The financial position of the group, its cash flows, liquidity
position and borrowing facilities are described within this
section. In addition note 25 to the financial statements includes
the group's objectives, policies and processes for managing its
capital; its financial risk management objectives; details of its
financial instruments and hedging activities; and its exposures to
credit risk and liquidity risk.
The Group has significant undrawn credit facilities and adequate
working capital.
On the basis of current financial projections, undrawn
facilities and level of working capital, the directors have a
reasonable expectation that the Company and the Group have adequate
resources to continue in operational existence for the foreseeable
future. Accordingly, they continue to adopt the going concern basis
in preparing the annual report and accounts.
Key Risks and Uncertainties
Significant further downturn in the economy
The Group operates worldwide and, as with all international
companies, is susceptible to further downturns and current weakness
in the global economy. Whilst this is an external factor, and thus
beyond the Group's control, the Board regularly reviews its
progress against forecasts, in order that it is able to
appropriately adjust its business to any change in the economic
backdrop. Overall, Chrysalis is well diversified internationally,
with 47.7% of its revenue now derived from overseas territories up
from 43.6% last year. Lasgo Chrysalis's income is partially derived
from the UK retail market, which is particularly susceptible to a
downturn in the UK economy. In order to manage this risk Lasgo
Chrysalis has successfully broadened its customer base. Failure to
adjust to changes in the global economy as such could have a
material adverse effect on the Group's business, finances and
continuing operations.
Further decline in the sales of physical music/DVD product
Both Chrysalis Music and Lasgo Chrysalis are exposed to further
declines in the sales of physical music and DVD product.
The music industry continues to face the challenge of the
changing means by which consumers choose to access music, including
digital downloads, illegal downloading and pirated product, all of
which are contributing to a fall in the sale of physical product.
The industry still does not expect the downturn to be offset by new
digital and internet based revenue streams. Although as a music
publisher Chrysalis is, to a certain extent, protected from price
deflation in the physical recorded music market, owing to the
predominantly fixed nature of mechanical royalties, any decline in
the volume of sales of physical music product impacts the
mechanical royalty rates received by the Group and could have a
material adverse effect on the Group's business, financial
condition and/or results of operations.
80% of the revenue of Lasgo Chrysalis is generated by the sales
of physical music and DVD product. At a consumer level, there
continues to be a reduction in the average selling price of both of
these formats which could result in reduced revenue for the Group.
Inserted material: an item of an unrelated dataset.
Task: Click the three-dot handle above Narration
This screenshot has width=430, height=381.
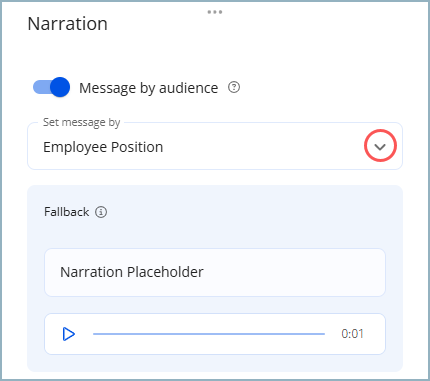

This risk is mitigated by sustained product diversification and
active stock controls. Lasgo Chrysalis will only purchase stock if
the price is right and the demand for the product is high. Lasgo
Chrysalis' stock holding is reviewed on a daily basis and should
slow moving lines be identified, then immediate action is taken to
remedy this.
Failure to fully exploit new growth areas
There are substantial new areas within the music industry to be
developed and exploited for financial benefit. These areas include
digital downloading, the use of music on social networking sites
and the use of music on mobile phones. In order to ensure that
industry participants can fully benefit from these new potential
areas of income, many industry participants, including the Group,
belong to a variety of international publishing societies, such as
the MCPS/PRS Alliance. These societies represent the music
publishing industry with respect to the negotiation of the payment
of royalties to publishers and songwriters by new media players, as
we do not have sufficient scale to carry out these negotiations
ourselves. Understanding and monetising the opportunities for the
Group's music publishing business in this new media environment are
an important part of the Group's growth strategy. Failure by the
Group to fully exploit the use of music in fast growing areas of
music consumption, such as social networking sites and digital
downloads, could have a material adverse effect on the Group's
business, financial condition and/or results of operations.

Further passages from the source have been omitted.